▶ _Your instructions_
The listing must be reproduced in full, exactly as it stands.
--- START ---
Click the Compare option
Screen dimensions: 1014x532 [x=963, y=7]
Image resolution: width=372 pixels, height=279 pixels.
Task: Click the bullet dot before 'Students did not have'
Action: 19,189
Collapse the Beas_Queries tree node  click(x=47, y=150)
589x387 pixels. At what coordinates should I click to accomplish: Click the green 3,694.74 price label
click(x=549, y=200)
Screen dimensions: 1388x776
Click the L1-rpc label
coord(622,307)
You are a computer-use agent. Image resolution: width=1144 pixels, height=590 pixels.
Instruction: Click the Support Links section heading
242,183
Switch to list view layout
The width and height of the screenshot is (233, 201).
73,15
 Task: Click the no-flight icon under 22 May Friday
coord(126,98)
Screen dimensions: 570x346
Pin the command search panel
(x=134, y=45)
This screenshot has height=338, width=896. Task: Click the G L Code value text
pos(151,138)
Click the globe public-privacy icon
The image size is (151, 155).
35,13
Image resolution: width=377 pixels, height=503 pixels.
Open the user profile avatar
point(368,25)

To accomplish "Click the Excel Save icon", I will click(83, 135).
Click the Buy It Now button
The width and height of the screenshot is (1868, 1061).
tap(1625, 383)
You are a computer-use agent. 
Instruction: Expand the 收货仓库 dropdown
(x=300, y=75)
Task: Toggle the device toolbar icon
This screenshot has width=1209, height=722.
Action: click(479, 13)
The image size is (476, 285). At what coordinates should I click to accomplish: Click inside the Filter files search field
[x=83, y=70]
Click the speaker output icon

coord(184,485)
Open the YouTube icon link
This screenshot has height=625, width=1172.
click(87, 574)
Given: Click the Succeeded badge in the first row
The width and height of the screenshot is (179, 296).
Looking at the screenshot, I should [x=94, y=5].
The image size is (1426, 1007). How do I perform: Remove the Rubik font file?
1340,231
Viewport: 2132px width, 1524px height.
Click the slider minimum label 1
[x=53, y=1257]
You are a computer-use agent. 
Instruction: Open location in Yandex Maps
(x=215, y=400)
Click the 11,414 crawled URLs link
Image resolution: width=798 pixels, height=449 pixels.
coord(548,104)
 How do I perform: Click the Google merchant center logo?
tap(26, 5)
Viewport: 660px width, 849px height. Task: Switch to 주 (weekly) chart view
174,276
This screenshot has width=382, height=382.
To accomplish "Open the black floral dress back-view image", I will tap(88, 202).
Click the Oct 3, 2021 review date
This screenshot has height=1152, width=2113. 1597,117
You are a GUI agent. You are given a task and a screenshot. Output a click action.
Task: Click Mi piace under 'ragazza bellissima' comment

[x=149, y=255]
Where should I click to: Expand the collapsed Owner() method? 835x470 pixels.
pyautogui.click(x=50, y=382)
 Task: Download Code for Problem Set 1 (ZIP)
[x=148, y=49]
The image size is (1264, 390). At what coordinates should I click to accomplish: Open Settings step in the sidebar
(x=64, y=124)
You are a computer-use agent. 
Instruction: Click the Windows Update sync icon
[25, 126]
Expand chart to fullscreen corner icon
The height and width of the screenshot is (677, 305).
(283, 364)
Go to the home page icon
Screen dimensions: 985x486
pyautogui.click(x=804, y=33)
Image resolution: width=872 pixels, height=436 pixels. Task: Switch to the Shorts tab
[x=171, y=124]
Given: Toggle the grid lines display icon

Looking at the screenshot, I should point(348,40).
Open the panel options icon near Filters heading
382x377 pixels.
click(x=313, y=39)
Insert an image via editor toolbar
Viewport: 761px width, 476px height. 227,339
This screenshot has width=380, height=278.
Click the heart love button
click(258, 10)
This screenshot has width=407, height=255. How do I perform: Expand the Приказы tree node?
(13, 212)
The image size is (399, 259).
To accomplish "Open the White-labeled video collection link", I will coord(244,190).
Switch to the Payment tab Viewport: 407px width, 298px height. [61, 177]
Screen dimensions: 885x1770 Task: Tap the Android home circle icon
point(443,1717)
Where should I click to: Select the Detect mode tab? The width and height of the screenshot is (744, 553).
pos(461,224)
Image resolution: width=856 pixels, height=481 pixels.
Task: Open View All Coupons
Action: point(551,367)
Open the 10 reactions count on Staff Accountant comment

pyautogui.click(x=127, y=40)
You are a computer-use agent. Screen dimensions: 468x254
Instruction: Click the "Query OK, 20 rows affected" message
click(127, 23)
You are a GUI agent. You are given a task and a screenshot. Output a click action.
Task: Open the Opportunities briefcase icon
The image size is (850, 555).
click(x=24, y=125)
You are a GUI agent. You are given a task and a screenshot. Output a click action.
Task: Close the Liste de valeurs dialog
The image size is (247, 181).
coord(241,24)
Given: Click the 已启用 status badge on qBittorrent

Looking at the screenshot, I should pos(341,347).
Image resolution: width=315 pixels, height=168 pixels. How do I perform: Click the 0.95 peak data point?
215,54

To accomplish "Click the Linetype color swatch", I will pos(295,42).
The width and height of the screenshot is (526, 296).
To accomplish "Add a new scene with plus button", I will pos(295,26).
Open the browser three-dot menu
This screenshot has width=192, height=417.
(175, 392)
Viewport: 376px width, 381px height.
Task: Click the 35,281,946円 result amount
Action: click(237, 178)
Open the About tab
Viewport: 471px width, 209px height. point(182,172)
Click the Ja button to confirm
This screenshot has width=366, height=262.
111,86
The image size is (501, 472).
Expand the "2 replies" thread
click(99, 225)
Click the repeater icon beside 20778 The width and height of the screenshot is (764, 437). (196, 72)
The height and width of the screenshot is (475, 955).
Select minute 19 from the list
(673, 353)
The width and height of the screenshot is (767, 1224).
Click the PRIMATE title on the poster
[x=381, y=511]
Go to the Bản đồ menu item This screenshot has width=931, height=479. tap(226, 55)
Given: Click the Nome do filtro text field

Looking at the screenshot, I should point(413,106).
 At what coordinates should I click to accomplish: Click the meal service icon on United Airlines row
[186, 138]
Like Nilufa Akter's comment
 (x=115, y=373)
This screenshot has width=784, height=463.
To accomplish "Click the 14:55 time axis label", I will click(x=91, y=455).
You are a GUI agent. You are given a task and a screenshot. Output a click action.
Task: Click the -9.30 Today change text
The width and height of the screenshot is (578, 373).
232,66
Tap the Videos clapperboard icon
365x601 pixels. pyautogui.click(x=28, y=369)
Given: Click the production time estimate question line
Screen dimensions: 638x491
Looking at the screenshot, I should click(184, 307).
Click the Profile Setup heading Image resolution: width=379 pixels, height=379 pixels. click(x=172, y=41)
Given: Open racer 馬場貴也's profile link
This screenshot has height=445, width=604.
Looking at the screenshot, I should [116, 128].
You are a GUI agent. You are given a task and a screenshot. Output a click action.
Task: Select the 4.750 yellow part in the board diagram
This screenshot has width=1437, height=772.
--- END ---
▶ _Answer section_
Click the Compare option
Screen dimensions: 1014x532 [x=963, y=7]
Image resolution: width=372 pixels, height=279 pixels.
Task: Click the bullet dot before 'Students did not have'
Action: 19,189
Collapse the Beas_Queries tree node  click(x=47, y=150)
589x387 pixels. At what coordinates should I click to accomplish: Click the green 3,694.74 price label
click(x=549, y=200)
Screen dimensions: 1388x776
Click the L1-rpc label
coord(622,307)
You are a computer-use agent. Image resolution: width=1144 pixels, height=590 pixels.
Instruction: Click the Support Links section heading
242,183
Switch to list view layout
The width and height of the screenshot is (233, 201).
73,15
 Task: Click the no-flight icon under 22 May Friday
coord(126,98)
Screen dimensions: 570x346
Pin the command search panel
(x=134, y=45)
This screenshot has height=338, width=896. Task: Click the G L Code value text
pos(151,138)
Click the globe public-privacy icon
The image size is (151, 155).
35,13
Image resolution: width=377 pixels, height=503 pixels.
Open the user profile avatar
point(368,25)

To accomplish "Click the Excel Save icon", I will click(83, 135).
Click the Buy It Now button
The width and height of the screenshot is (1868, 1061).
tap(1625, 383)
You are a computer-use agent. 
Instruction: Expand the 收货仓库 dropdown
(x=300, y=75)
Task: Toggle the device toolbar icon
This screenshot has width=1209, height=722.
Action: click(479, 13)
The image size is (476, 285). At what coordinates should I click to accomplish: Click inside the Filter files search field
[x=83, y=70]
Click the speaker output icon

coord(184,485)
Open the YouTube icon link
This screenshot has height=625, width=1172.
click(87, 574)
Given: Click the Succeeded badge in the first row
The width and height of the screenshot is (179, 296).
Looking at the screenshot, I should [x=94, y=5].
The image size is (1426, 1007). How do I perform: Remove the Rubik font file?
1340,231
Viewport: 2132px width, 1524px height.
Click the slider minimum label 1
[x=53, y=1257]
You are a computer-use agent. 
Instruction: Open location in Yandex Maps
(x=215, y=400)
Click the 11,414 crawled URLs link
Image resolution: width=798 pixels, height=449 pixels.
coord(548,104)
 How do I perform: Click the Google merchant center logo?
tap(26, 5)
Viewport: 660px width, 849px height. Task: Switch to 주 (weekly) chart view
174,276
This screenshot has width=382, height=382.
To accomplish "Open the black floral dress back-view image", I will tap(88, 202).
Click the Oct 3, 2021 review date
This screenshot has height=1152, width=2113. 1597,117
You are a GUI agent. You are given a task and a screenshot. Output a click action.
Task: Click Mi piace under 'ragazza bellissima' comment

[x=149, y=255]
Where should I click to: Expand the collapsed Owner() method? 835x470 pixels.
pyautogui.click(x=50, y=382)
 Task: Download Code for Problem Set 1 (ZIP)
[x=148, y=49]
The image size is (1264, 390). At what coordinates should I click to accomplish: Open Settings step in the sidebar
(x=64, y=124)
You are a computer-use agent. 
Instruction: Click the Windows Update sync icon
[25, 126]
Expand chart to fullscreen corner icon
The height and width of the screenshot is (677, 305).
(283, 364)
Go to the home page icon
Screen dimensions: 985x486
pyautogui.click(x=804, y=33)
Image resolution: width=872 pixels, height=436 pixels. Task: Switch to the Shorts tab
[x=171, y=124]
Given: Toggle the grid lines display icon

Looking at the screenshot, I should point(348,40).
Open the panel options icon near Filters heading
382x377 pixels.
click(x=313, y=39)
Insert an image via editor toolbar
Viewport: 761px width, 476px height. 227,339
This screenshot has width=380, height=278.
Click the heart love button
click(258, 10)
This screenshot has width=407, height=255. How do I perform: Expand the Приказы tree node?
(13, 212)
The image size is (399, 259).
To accomplish "Open the White-labeled video collection link", I will coord(244,190).
Switch to the Payment tab Viewport: 407px width, 298px height. [61, 177]
Screen dimensions: 885x1770 Task: Tap the Android home circle icon
point(443,1717)
Where should I click to: Select the Detect mode tab? The width and height of the screenshot is (744, 553).
pos(461,224)
Image resolution: width=856 pixels, height=481 pixels.
Task: Open View All Coupons
Action: point(551,367)
Open the 10 reactions count on Staff Accountant comment

pyautogui.click(x=127, y=40)
You are a computer-use agent. Screen dimensions: 468x254
Instruction: Click the "Query OK, 20 rows affected" message
click(127, 23)
You are a GUI agent. You are given a task and a screenshot. Output a click action.
Task: Open the Opportunities briefcase icon
The image size is (850, 555).
click(x=24, y=125)
You are a GUI agent. You are given a task and a screenshot. Output a click action.
Task: Close the Liste de valeurs dialog
The image size is (247, 181).
coord(241,24)
Given: Click the 已启用 status badge on qBittorrent

Looking at the screenshot, I should pos(341,347).
Image resolution: width=315 pixels, height=168 pixels. How do I perform: Click the 0.95 peak data point?
215,54

To accomplish "Click the Linetype color swatch", I will pos(295,42).
The width and height of the screenshot is (526, 296).
To accomplish "Add a new scene with plus button", I will pos(295,26).
Open the browser three-dot menu
This screenshot has width=192, height=417.
(175, 392)
Viewport: 376px width, 381px height.
Task: Click the 35,281,946円 result amount
Action: click(237, 178)
Open the About tab
Viewport: 471px width, 209px height. point(182,172)
Click the Ja button to confirm
This screenshot has width=366, height=262.
111,86
The image size is (501, 472).
Expand the "2 replies" thread
click(99, 225)
Click the repeater icon beside 20778 The width and height of the screenshot is (764, 437). (196, 72)
The height and width of the screenshot is (475, 955).
Select minute 19 from the list
(673, 353)
The width and height of the screenshot is (767, 1224).
Click the PRIMATE title on the poster
[x=381, y=511]
Go to the Bản đồ menu item This screenshot has width=931, height=479. tap(226, 55)
Given: Click the Nome do filtro text field

Looking at the screenshot, I should point(413,106).
 At what coordinates should I click to accomplish: Click the meal service icon on United Airlines row
[186, 138]
Like Nilufa Akter's comment
 (x=115, y=373)
This screenshot has width=784, height=463.
To accomplish "Click the 14:55 time axis label", I will click(x=91, y=455).
You are a GUI agent. You are given a task and a screenshot. Output a click action.
Task: Click the -9.30 Today change text
The width and height of the screenshot is (578, 373).
232,66
Tap the Videos clapperboard icon
365x601 pixels. pyautogui.click(x=28, y=369)
Given: Click the production time estimate question line
Screen dimensions: 638x491
Looking at the screenshot, I should click(184, 307).
Click the Profile Setup heading Image resolution: width=379 pixels, height=379 pixels. click(x=172, y=41)
Given: Open racer 馬場貴也's profile link
This screenshot has height=445, width=604.
Looking at the screenshot, I should [116, 128].
You are a GUI agent. You are given a task and a screenshot. Output a click action.
Task: Select the 4.750 yellow part in the board diagram
This screenshot has width=1437, height=772.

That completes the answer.